# Winnings from Camacho Event



## tx_tuff (Jun 16, 2007)

I won this awesome ashtray, and like Troy likes to call it a trip to Camacho Camp around Feb


----------



## Ceedee (Jun 2, 2006)

WOW! That is BEAUTIFUL Frank! Nice win there, no doubt! Man, how sweet is that? :dribble:

CD


----------



## Webmeister (Jun 12, 2007)

That is an absolutely awesome ashtray Frank! I'd love to have one of those, but of course I would never want to sully it with ashes.
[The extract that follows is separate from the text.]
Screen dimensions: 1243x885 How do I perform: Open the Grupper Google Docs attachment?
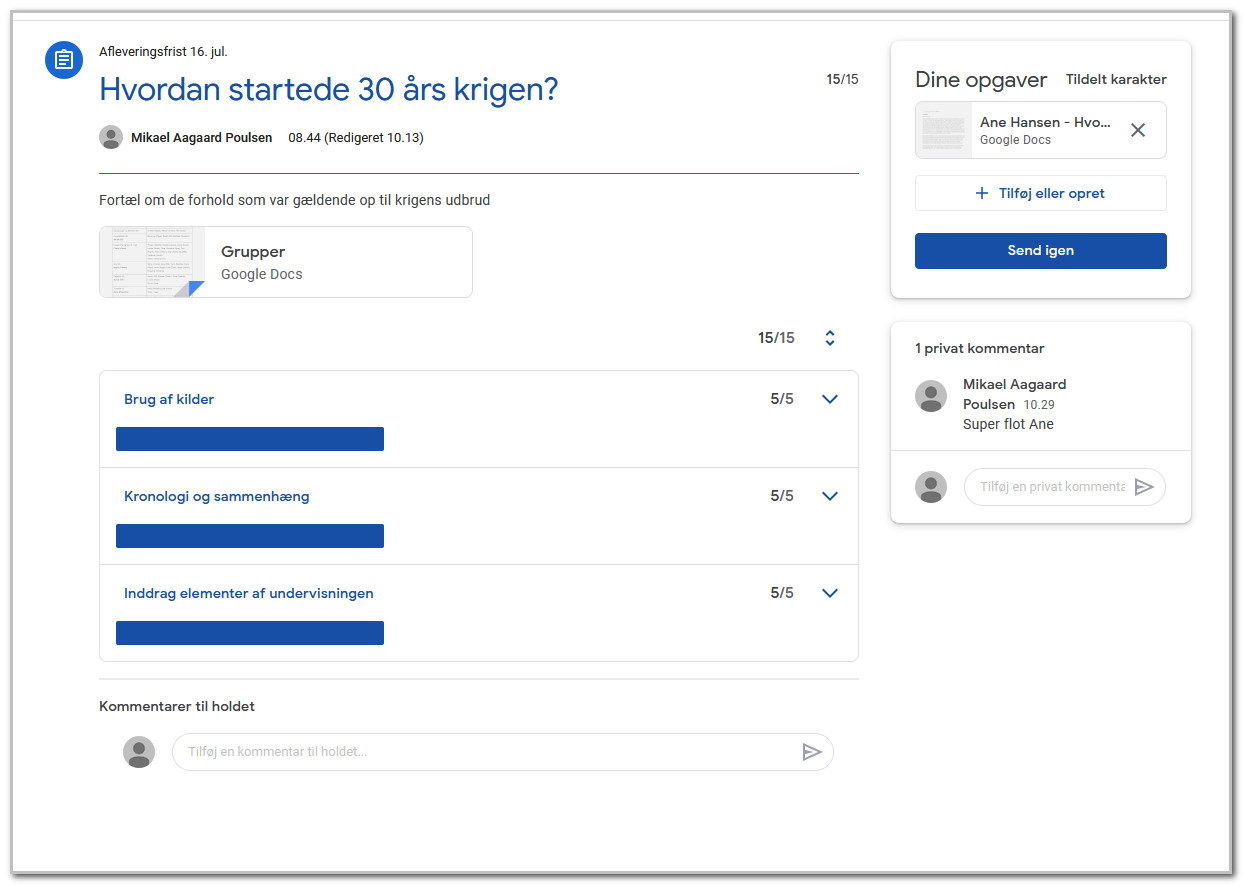[x=286, y=262]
Great score brother!

:biggrin:


----------



## g8trbone (Apr 26, 2007)

Dude, that is sweet. A trip to Camp Camacho would be pretty damn cool as well! Awesome!


----------



## tx_tuff (Jun 16, 2007)

Thats SOB is heavy too! It pays to be lucky instead of good sometimes LOL


----------



## JoeyBear (Jul 31, 2007)

tx_tuff said:


> Thats SOB is heavy too! It pays to be lucky instead of good sometimes LOL


That's my mantra!! That's also a sweet friggin ashtray! Get three more and you've got a set of hubcaps


----------



## Tha Criddler (Jul 26, 2007)

That thing is manly!


----------



## tobacmon (May 17, 2007)

Very nice tray there Frank---Nice!


----------



## mrgatorman (Mar 23, 2007)

Frank...thats some prize...very very nice. almost dont want to use it...just sit and look.


----------



## Maduro PiPs (Jul 5, 2007)

That is awesome Frank! Such an amazing ashtray!!!!


----------



## Marlboro Cigars-cl (Feb 19, 2007)

Beautiful ashtray!!


----------